Ассоциативность мифологического мышления отнюдь не означает, что древнему человеку мир представлялся неупорядоченным. Как раз наоборот, мифологическое видение мира характеризуется строжайшей, даже избыточной его упорядоченностью, жестким иерархическим построением, основой которого является система бинарных, а также сводимых к бинарным, тринарных и иных оппозиций [85, с. 230 и сл.]. Именно они являются первоначальными «кирпичиками» мифологических символических классификаций, соответствующих вначале простейшей пространственной и чувственной ориентации человека (верх — низ, левый — правый, близкий — далекий, большой — маленький и т. д.). Затем они дополняются простейшими соотношениями в космическом пространстве (небо — земля или небо — земля — море, север — юг, восток — запад, день — ночь и др.), в социуме (мы — они, мужской — женский, старший — младший и др.), вплоть до абстрактных числовых противопоставлений или фундаментальных оценочных оппозиций типа жизнь — смерть, сакральное — мирское и др. Набор наиболее употребительных оппозиций ограничен, и в связях членов оппозиций с основными оценочными категориями положительного и отрицательного можно заметить известное постоянство: верхний, правый, мужской, старший, близкий, свой, светлый и пр. образуют, как правило, положительный полюс, а нижний, левый, женский, младший, далекий, чужой, темный и пр. — чаще всего отрицательный, хотя набор оппозиций и оценки их членов в различных локальных древневосточных культурах бывали разными. Система бинарных оппозиций проявлялась в столь важном в древнеегипетской жизни противопоставлении Осириса — бога, олицетворяющего производительные силы природы, учившего людей сеять злаки, сажать виноградники, выпекать хлеб и т. д., Сетху, злому богу пустыни. Проявлялась она и в зороастрийском дуализме, противополагавшем Ахура-Мазду, который, «обладающий знанием и добродетелью, пребывал наверху», Ангхро-Манью, который, «медлительный в постижении, объятый страстью к разрушению, был глубоко внизу во тьме» [88, с. 341]. Те же признаки видны и в организации царского двора у хеттов, в определении функции и места придворных должностных лиц по принципу бинарных оппозиций — правый — левый, верх — низ и т. д. [8, с. 133 и сл.].

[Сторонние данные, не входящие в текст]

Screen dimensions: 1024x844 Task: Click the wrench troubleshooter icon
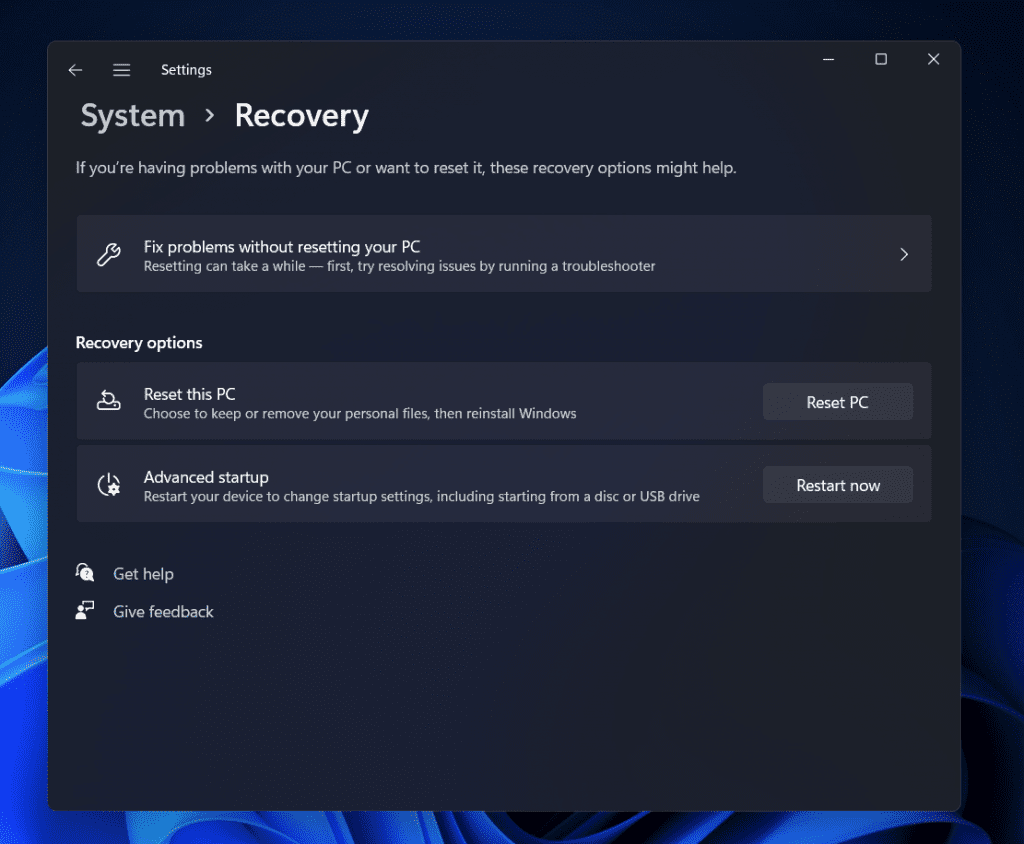pyautogui.click(x=108, y=254)
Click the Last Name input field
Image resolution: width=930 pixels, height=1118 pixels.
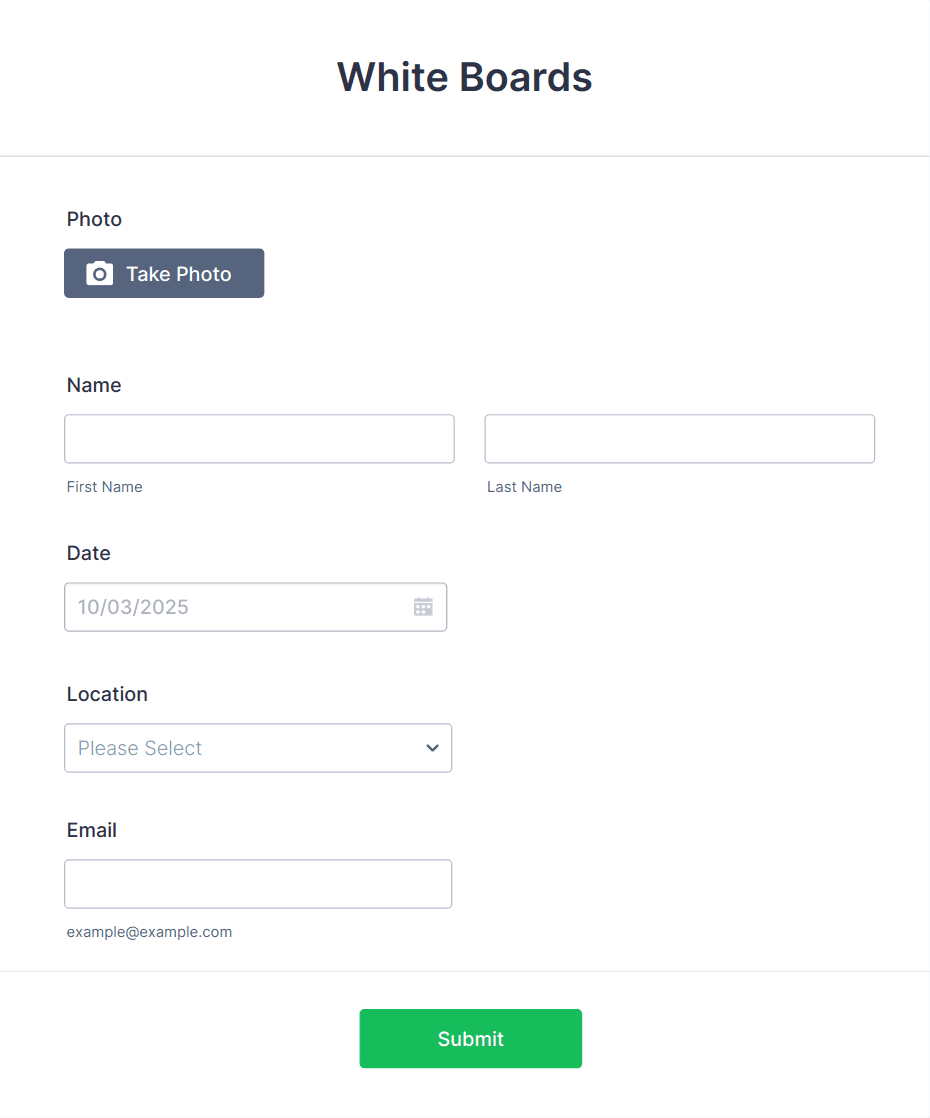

Поскольку «праобраз» есть нечто предшествующее явлению, но также сосуществующее с ним или существующее всегда, то ассоциативность, матричность мифологического мышления неразрывно связана с его традиционализмом. Вот как определяет традицию литературовед из ГДР Р. Вейман: «Традиция развивается на основе единства противоречий: она питается исторической действительностью прошлого и историческим сознанием настоящего… Традиция есть то, что воспринято и что, будучи само изменчивым, изменяет творчество тех, кто воспринял традиционные образы» [21, с. 48]. Это определение привлекательно своим историко-диалектическим подходом к традиции, в которой, как в любом живом организме, всегда действуют две тенденции, две ориентации. Первая — ориентация на традицию, т. е. на освоение и передачу унаследованных признаков и черт, что обеспечивает стабильность, устойчивость организма, вторая — на новаторство, т. е. на выработку новых черт и признаков, обеспечивающих развитие организма, его адаптацию к меняющемуся окружающему миру: при этом соотношения между обеими тенденциями могут быть различными и подвижными. Подобный подход верен и по отношению к культуре, в которой идеальное равновесие между обеими тенденциями явление редкое, как правило, наблюдаются эпохи, общества и культуры с доминирующей ориентацией на новаторство и другие — с преобладающей ориентацией на традицию.